LE TRAITEMENT EST LONG ET DIFFICILE : VRAI
Rhodoccocus equi est une bactérie intra-cellulaire donc très difficile à atteindre par les
antibiotiques car ceux-ci doivent rentrer dans les cellules infectées. Seule l’association
d’érythromycine et de rifampicine a une efficacité satisfaisante sur ce germe. Ce traitement
s’apparente à celui de la tuberculose chez l’homme ; il est donc très long (de 3 à 12 semaines)
et contraignant dans la mesure où il s’administre par voie orale trois fois par jour. Il est
d’autant plus efficace qu’il est mis en place tôt, d’où l’intérêt de diagnostiquer précocement
la maladie. Parfois, le poulain réagit mal au traitement (diarrhée, hyperthermie) et il convient
alors de réduire ou arrêter ces antibiotiques et de passer à d’autres qui seront moins efficaces.
Une surveillance étroite des poulains malades est importante car en plus des
symptômes décrits précédemment, les poulains peuvent présenter des signes de
déshydratation (absence de tétées), d’ulcères gastriques (stress de la maladie ou du
traitement), d’uvéite (infection généralisée à tout l’organisme). Les traitements de soutien sont
alors primordiaux dans la réussite de l’éradication de la maladie. Car si le traitement est
poursuivi correctement jusqu’à son terme, le poulain ne présentera pas de séquelles
pulmonaires à l’age adulte et pourra donc être exploité comme cheval de course.
Le suivi du poulain repose donc essentiellement sur la fréquence respiratoire,
l’auscultation pulmonaire, la température rectale, le dosage des globules blancs et du
fibrinogène dans le sang. Le traitement ne doit pas être interrompu tant que tous ces
paramètres soient redevenus normaux.
FIN
DIAPOSITIVES :
1 = (crédit = Dr. J-M BETSCH) les premiers signes de la maladie sont souvent un poulain
abattu et qui respire vite. La fièvre est souvent présente mais la toux et le jetage très variables.
2 = (crédit = Dr. J-M BETSCH) le diagnostic le plus fiable consiste à trouver la bactérie dans
le liquide de la trachée.
3 = (crédit = Dr. J-M BETSCH) vue au microscope des bactéries Rhodoccocus (nombreux
petits points violets) au milieu d’un globule blanc pulmonaire
4 = (crédit = Dr.
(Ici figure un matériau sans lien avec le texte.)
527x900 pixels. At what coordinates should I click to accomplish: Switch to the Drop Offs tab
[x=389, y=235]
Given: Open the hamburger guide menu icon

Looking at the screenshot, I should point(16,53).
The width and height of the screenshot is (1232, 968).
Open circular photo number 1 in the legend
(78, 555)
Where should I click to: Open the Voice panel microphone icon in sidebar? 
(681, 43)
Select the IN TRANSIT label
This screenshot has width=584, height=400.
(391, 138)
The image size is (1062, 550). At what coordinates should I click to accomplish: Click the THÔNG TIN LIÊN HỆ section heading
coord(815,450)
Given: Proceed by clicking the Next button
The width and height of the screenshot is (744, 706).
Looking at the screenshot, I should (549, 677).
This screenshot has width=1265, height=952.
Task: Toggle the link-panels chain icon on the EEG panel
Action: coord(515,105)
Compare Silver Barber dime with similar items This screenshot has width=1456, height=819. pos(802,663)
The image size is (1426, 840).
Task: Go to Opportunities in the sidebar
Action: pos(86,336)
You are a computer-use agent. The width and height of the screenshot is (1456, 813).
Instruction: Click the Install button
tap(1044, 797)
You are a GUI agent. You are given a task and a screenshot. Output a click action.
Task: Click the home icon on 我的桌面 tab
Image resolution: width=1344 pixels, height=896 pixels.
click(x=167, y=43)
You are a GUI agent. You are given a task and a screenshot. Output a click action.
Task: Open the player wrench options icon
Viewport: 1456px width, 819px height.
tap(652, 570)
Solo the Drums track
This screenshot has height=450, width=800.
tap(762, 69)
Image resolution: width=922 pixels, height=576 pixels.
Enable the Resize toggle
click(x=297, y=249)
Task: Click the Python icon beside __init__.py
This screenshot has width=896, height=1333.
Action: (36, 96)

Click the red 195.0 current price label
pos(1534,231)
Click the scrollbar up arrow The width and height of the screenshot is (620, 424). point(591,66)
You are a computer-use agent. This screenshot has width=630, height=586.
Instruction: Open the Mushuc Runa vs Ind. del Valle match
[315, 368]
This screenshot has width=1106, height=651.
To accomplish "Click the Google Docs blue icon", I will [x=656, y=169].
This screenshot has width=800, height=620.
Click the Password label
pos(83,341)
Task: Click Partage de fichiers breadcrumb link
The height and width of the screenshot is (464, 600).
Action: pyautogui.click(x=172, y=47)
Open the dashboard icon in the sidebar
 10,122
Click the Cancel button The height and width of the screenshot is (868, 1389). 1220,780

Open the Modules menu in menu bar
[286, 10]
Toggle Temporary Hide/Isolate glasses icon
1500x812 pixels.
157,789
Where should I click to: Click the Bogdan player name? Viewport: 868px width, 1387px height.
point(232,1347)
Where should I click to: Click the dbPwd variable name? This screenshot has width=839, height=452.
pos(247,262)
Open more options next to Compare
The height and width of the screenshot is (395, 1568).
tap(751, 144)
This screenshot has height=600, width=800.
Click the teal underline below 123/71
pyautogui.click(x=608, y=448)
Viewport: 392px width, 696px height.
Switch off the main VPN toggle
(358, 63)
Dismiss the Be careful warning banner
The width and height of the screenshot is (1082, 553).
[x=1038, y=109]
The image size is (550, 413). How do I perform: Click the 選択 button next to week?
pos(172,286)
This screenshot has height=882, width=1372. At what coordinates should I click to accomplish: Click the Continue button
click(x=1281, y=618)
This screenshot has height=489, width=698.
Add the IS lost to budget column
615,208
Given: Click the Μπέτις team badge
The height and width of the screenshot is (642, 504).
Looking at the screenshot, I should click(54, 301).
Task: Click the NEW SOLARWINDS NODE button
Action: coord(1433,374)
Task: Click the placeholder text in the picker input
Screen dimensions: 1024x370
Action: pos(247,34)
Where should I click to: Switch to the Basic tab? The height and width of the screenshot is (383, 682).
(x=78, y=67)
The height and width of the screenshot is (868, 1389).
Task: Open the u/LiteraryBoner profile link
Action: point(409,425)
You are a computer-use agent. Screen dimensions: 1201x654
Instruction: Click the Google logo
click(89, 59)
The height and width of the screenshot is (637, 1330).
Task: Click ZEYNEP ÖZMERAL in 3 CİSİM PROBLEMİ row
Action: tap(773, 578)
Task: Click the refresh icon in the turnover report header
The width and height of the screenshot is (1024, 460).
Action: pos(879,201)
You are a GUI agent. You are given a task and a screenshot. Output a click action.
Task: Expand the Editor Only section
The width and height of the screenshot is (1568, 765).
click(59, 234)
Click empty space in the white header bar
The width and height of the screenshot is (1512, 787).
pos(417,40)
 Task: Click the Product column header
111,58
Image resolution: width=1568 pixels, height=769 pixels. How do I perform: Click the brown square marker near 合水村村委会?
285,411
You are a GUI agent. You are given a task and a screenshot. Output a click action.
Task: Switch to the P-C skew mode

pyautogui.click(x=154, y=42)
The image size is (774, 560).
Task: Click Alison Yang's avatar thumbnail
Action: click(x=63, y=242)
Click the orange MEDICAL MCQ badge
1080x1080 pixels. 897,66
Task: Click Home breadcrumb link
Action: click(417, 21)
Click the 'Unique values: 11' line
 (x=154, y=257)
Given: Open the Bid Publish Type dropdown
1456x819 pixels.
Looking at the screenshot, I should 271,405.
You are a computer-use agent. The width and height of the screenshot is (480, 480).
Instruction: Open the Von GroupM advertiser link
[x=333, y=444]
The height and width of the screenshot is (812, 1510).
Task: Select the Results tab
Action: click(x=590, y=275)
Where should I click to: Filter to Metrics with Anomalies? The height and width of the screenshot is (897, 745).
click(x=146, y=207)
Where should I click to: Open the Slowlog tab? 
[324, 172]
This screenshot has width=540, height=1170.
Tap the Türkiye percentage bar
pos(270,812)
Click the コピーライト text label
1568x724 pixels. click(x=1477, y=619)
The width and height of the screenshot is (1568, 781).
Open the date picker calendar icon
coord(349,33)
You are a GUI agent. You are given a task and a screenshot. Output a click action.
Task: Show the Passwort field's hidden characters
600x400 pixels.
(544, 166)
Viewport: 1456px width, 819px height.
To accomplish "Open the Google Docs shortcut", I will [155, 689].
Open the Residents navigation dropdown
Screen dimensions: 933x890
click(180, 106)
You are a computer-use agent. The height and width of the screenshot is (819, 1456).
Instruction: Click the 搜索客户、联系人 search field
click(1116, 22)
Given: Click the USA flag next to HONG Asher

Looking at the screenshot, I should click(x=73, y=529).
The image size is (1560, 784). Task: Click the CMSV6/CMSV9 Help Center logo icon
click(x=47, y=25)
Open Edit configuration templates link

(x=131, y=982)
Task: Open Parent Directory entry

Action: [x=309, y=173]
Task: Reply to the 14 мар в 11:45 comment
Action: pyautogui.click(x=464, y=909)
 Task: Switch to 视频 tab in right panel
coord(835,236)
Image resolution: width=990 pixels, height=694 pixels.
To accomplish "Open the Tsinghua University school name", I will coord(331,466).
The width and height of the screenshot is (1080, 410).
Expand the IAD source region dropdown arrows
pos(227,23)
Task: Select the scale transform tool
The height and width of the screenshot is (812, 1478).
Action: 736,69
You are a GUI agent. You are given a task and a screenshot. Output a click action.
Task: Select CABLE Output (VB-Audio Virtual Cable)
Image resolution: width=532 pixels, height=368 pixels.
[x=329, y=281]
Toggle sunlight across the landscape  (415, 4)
Collobert Laugier) poumon d’un poulain mort de Rodoccocose : de
nombreux abcès ont insidieusement envahi les poumons au cours des semaines précédent les
premiers symptômes.
5 = (crédit = Dr. J-M BETSCH) pour suivre l’évolution de la maladie et savoir quand arrêter
les antibiotiques le vétérinaire suit plusieurs paramètres et attend qu’ils passent tous au vert.